§ **Esercizi scritti**
• A. Trascrivi fedelmente tutte le righe estratte riportate sotto il brano, senza includere le immagini.
• B. Prosegui il brano sui dati personali nella data economy a partire dalla sua ultima frase.

§ **Brano proposto**
■ ■ ■
È innegabile che i dati personali siano i nuovi protagonisti dell’ambiente economico e sociale attuale. Si parla, infatti, di data economy o di economia data driven, alimentata cioè dai dati personali. Questi sono dotati di un valore economico che si concretizza nel momento in cui vengono impiegati per acquisire informazioni sugli utenti, successivamente utilizzate dagli operatori economici per elaborare dei “profili” degli utenti sulla base dei quali fornire prodotti, servizi, offerte personalizzati e mirati. [1]
Tali caratteristiche rendono i dati personali estremamente preziosi, fonte di lucro potenziale che aumenta proporzionalmente alla loro circolazione. [2]
Dati personali, proprietà e mercificazione: i nodi delle norme UE
Commercializzazione dei dati personali
La data economy si fonda prevalentemente su modelli di business basati sullo scambio “fornitura di un servizio-conferimento di dati personali”: sono sempre di più gli esempi di contenuti o servizi, apparentemente gratuiti, che vengono forniti agli utenti a fronte dell’autorizzazione alla raccolta e all’utilizzo dei loro dati personali. Il tema che si apre, complesso e dibattuto, è quello della commercializzazione dei dati personali, ossia della possibilità che questi vengano scambiati nel mercato sotto forma di contro-prestazione contrattuale.
■ ■ ■
(Righe estratte)
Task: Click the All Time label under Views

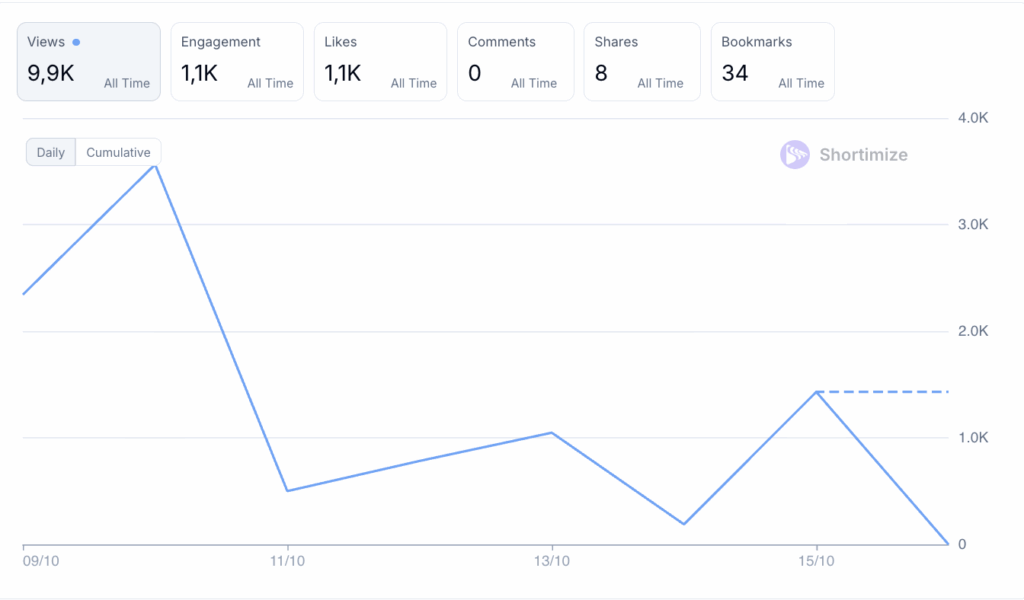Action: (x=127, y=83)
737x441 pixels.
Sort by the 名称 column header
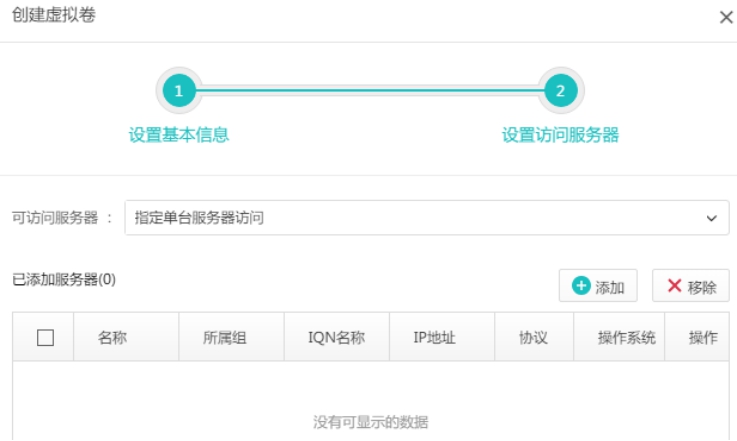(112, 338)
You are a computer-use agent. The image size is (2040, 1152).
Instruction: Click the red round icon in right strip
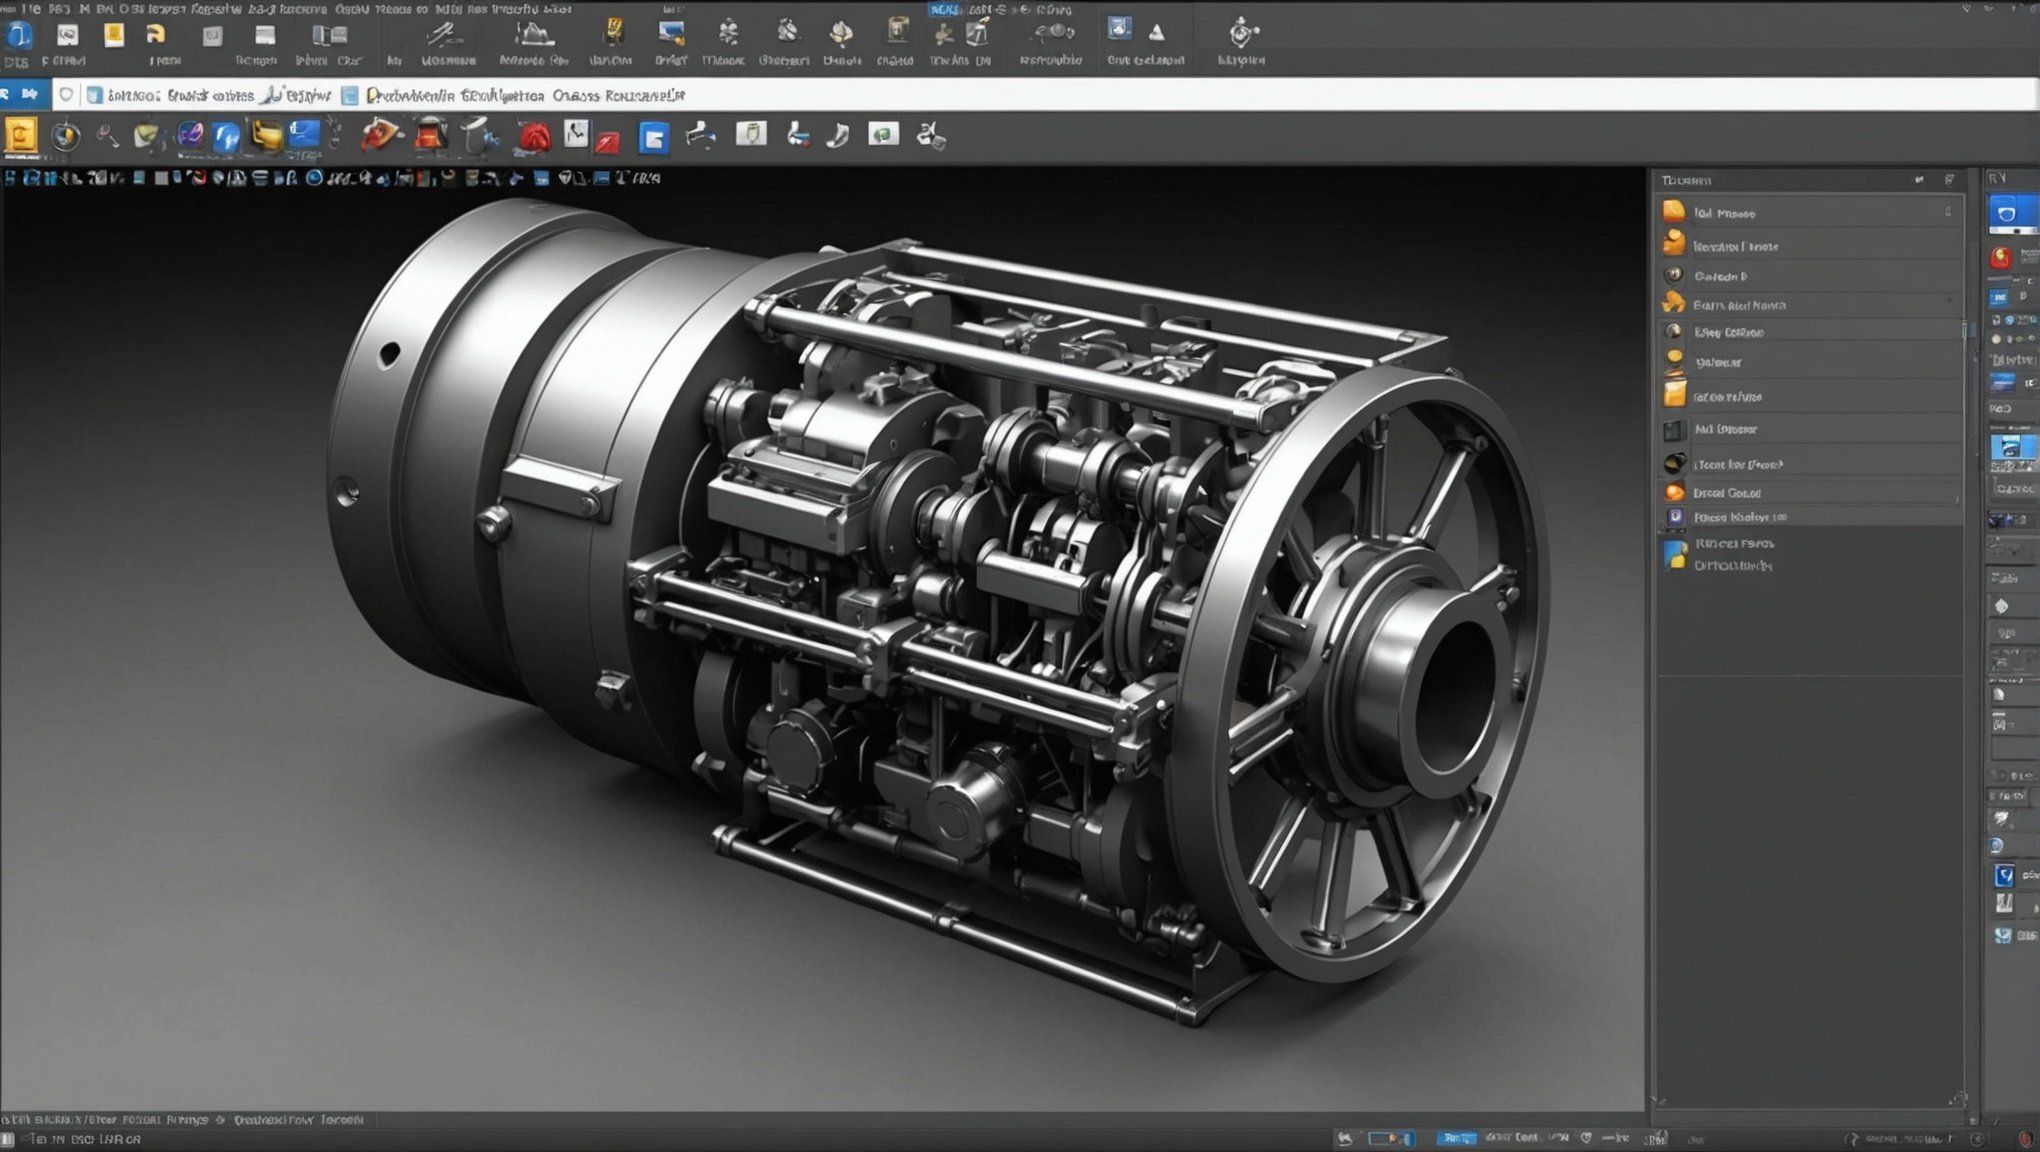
■ ■ ■
§ **Risposte scritte**
• A.
Task: Click the All Time label under Views

Action: (x=127, y=83)
737x441 pixels.
Sort by the 名称 column header
(112, 338)
You are a computer-use agent. The image size is (2040, 1152).
Instruction: Click the red round icon in right strip

• B.
La progressiva diffusione dei suddetti modelli di scambio e l’interesse nutrito dagli operatori economici al riguardo rende necessaria una riflessione in merito alla liceità del fenomeno.
L’analisi della normativa esistente non rileva né autorizzazioni né espliciti divieti in tal senso e neppure il testo di riferimento per la normativa privacy, il Regolamento Europeo 2016/679 GDPR si pronuncia.
La direttiva Ue sui contratti di fornitura di contenuti e servizi digitali
Il legislatore comunitario ha alimentato la riflessione su questo tema con una novità tanto rilevante da non poter passare inosservata: si tratta della direttiva europea 2019/770[3], sui contratti di fornitura di contenuti e servizi digitali. La direttiva, infatti, è volta ad inserire, nel Codice dei Consumatori[4] il novello Capo I-bis, che riconosce apertamente l’esistenza dello scambio in cui “il professionista fornisce o si impegna a fornire un contenuto digitale o un servizio digitale al consumatore e il consumatore fornisce o si impegna a fornire dati personali al professionista”.[5] La norma prende atto dell’esistenza del sinallagma contrattuale in cui i dati personali sarebbero considerati come controprestazione. Gli articoli seguenti del novello Capo I-bis provvedono ad estendere al professionista e al consumatore i diritti e gli obblighi previsti dalla disciplina consumeristica, astenendosi, tuttavia, dall’approfondire gli aspetti concernenti le condizioni di liceità dello scambio stesso. È questo il tema su cui appare ragionevole interrogarsi.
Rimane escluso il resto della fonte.